- Location: Lewis County, New York, United States
- Coordinates: 43°42′18″N 75°08′48″W﻿ / ﻿43.7049240°N 75.1466764°W
- Type: Lake
- Basin countries: United States
- Surface area: 66 acres (0.27 km^{2})
- Average depth: 5 feet (1.5 m)
- Max. depth: 13 feet (4.0 m)
- Shore length^{1}: 1.8 miles (2.9 km)
- Surface elevation: 1,545 feet (471 m)
- Islands: 2
- Settlements: Brantingham, New York

= Pine Lake (Lewis County, New York) =

Pine Lake is located east of Brantingham, New York. The outlet creek flows into Middle Branch. Fish species present in the lake are brook trout, brown trout, black bullhead, white sucker, and sunfish. There is access to the lake via trail on its north and west shore. No motors are allowed on this lake.

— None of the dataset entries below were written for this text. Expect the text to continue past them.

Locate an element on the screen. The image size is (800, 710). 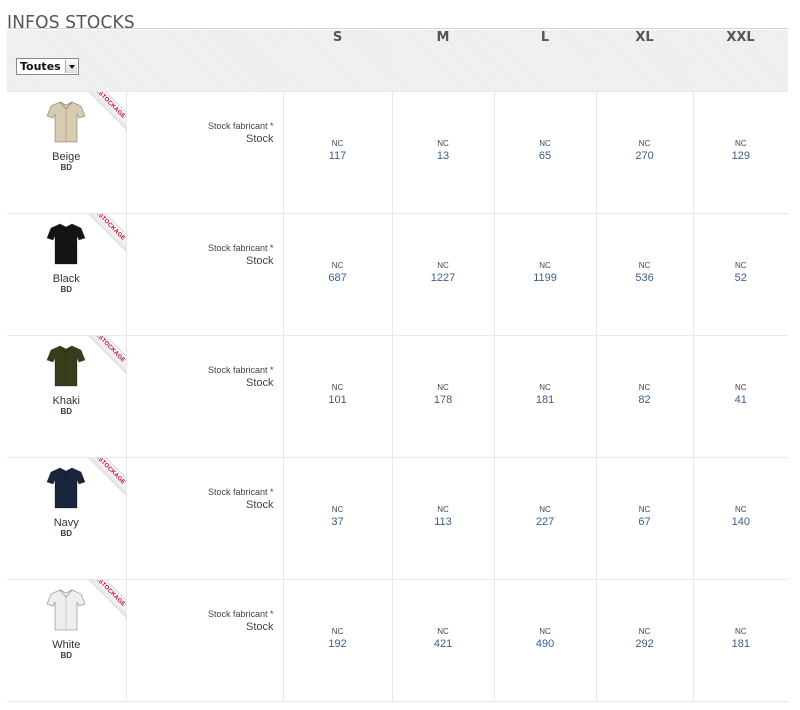
stock-quantity: 65 is located at coordinates (545, 156).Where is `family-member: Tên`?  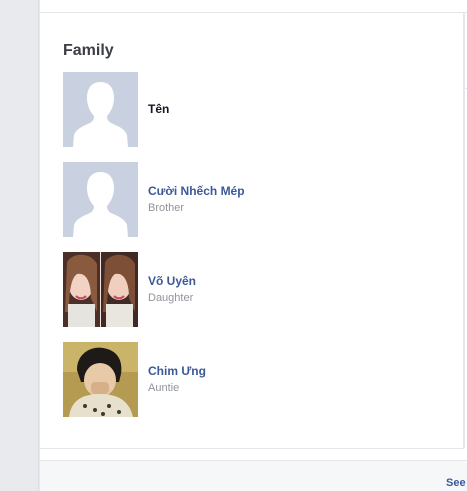 family-member: Tên is located at coordinates (243, 110).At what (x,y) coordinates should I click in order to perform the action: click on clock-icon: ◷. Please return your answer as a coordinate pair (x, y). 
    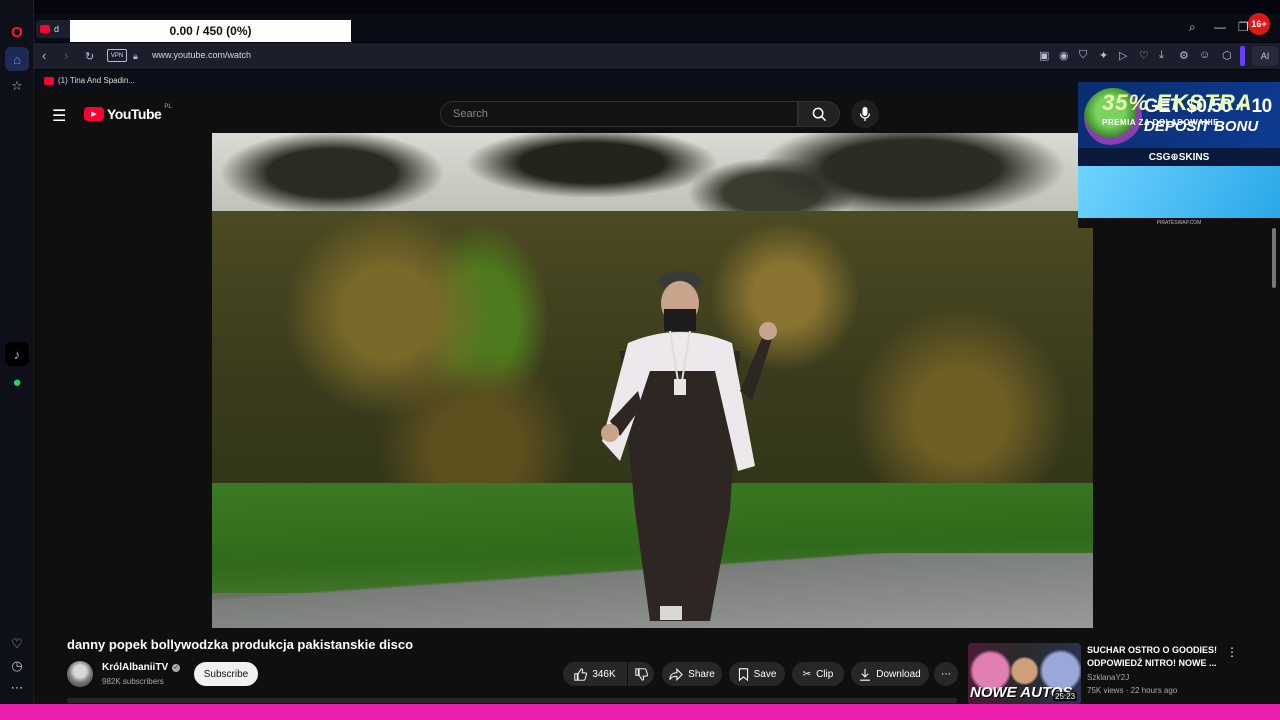
    Looking at the image, I should click on (17, 666).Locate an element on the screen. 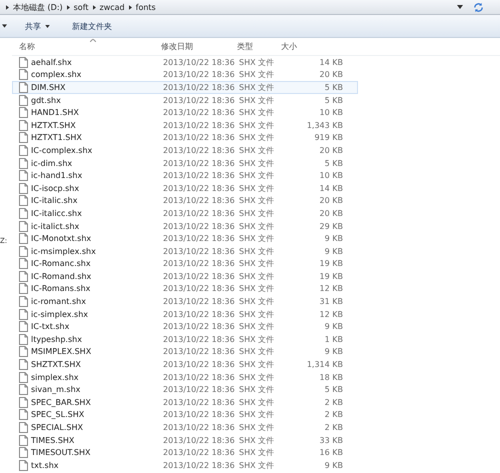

==Tributaries and locations==

- East Pine Pond - A small 13 acre pond located east of Pine Lake. The outlet creek flows into Pine Lake. The pond has two islands. Fish species in East Pine Pond are brook trout, white sucker, black bullhead, and sunfish. Access to East Pine Pond via trail from Pine Lake. No motors are allowed on East Pine Pond.